__TEXT SECTION__:
.....

Glendalough Open Space and Glendalough Reserve are both located within the suburb and are part of the larger Herdsman Lake Regional Park. Cayley Reserve is also located behind houses on Pollard Street and Cayley Street and is a remnant of the larger wetlands system in the area.

Glendalough borders Galup Reserve (formerly Lake Monger Reserve) to the South East.

===Places of Worship===
Saint Bernadette's Catholic Church was consecrated and opened in 1959 and is located at 49 Jugan Street in what is now Mount Hawthorn. The parish it is located in is still referred to as the Glendalough Parish by the Archdiocese of Perth, and it continues to serve the suburb.

The Chapel of the Little Sisters of the Poor is located within the grounds of the Little Sisters of the Poor Glendalough Home and was originally opened in 1925 before being consecrated in 1940. It served the residents of this facility until vibrations from the Mitchell Freeway caused the building to deteriorate and required it to be demolished in 2017. The current building was opened and consecrated in 2019.

.....

__DATASET RECORDS__:
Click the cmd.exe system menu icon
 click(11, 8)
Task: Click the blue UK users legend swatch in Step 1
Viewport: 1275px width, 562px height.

.....

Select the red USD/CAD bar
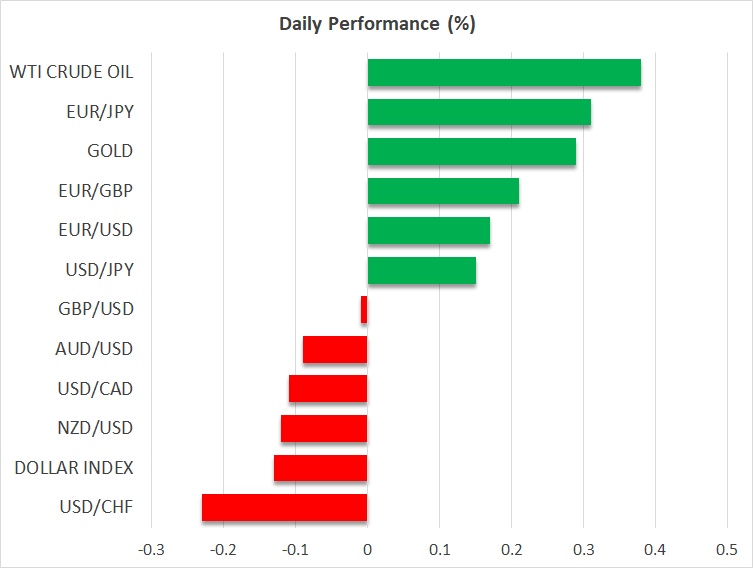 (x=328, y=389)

.....

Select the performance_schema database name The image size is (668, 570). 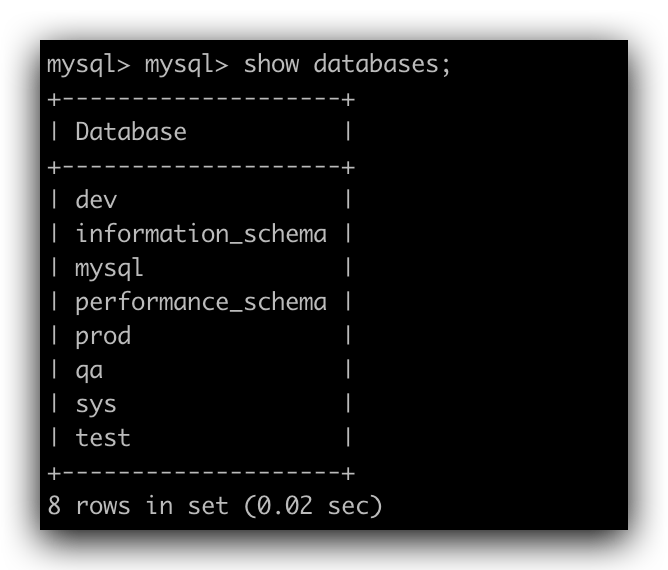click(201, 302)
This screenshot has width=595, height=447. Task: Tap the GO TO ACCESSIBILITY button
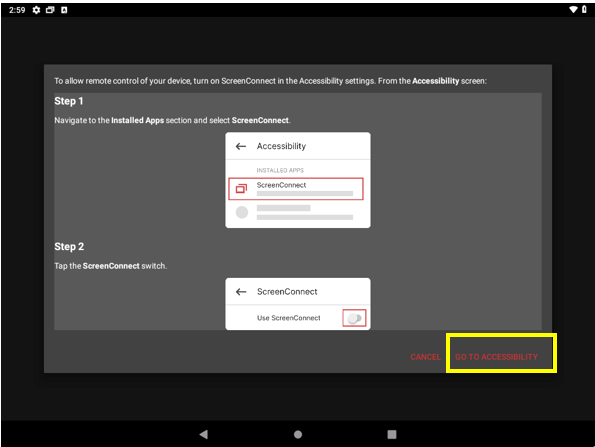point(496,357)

.....

__YOUR ASSIGNMENT__:
Please answer these questions using the Glendalough text.
(a) Which reserve does Glendalough border to the South East, and what was its former name?
(b) In what year was Saint Bernadette's Catholic Church consecrated and opened?
(c) What caused the original Chapel of the Little Sisters of the Poor building to deteriorate?

__OUTPUT OF THE EXERCISE__:
(a) Galup Reserve, formerly Lake Monger Reserve.
(b) 1959.
(c) Vibrations from the Mitchell Freeway.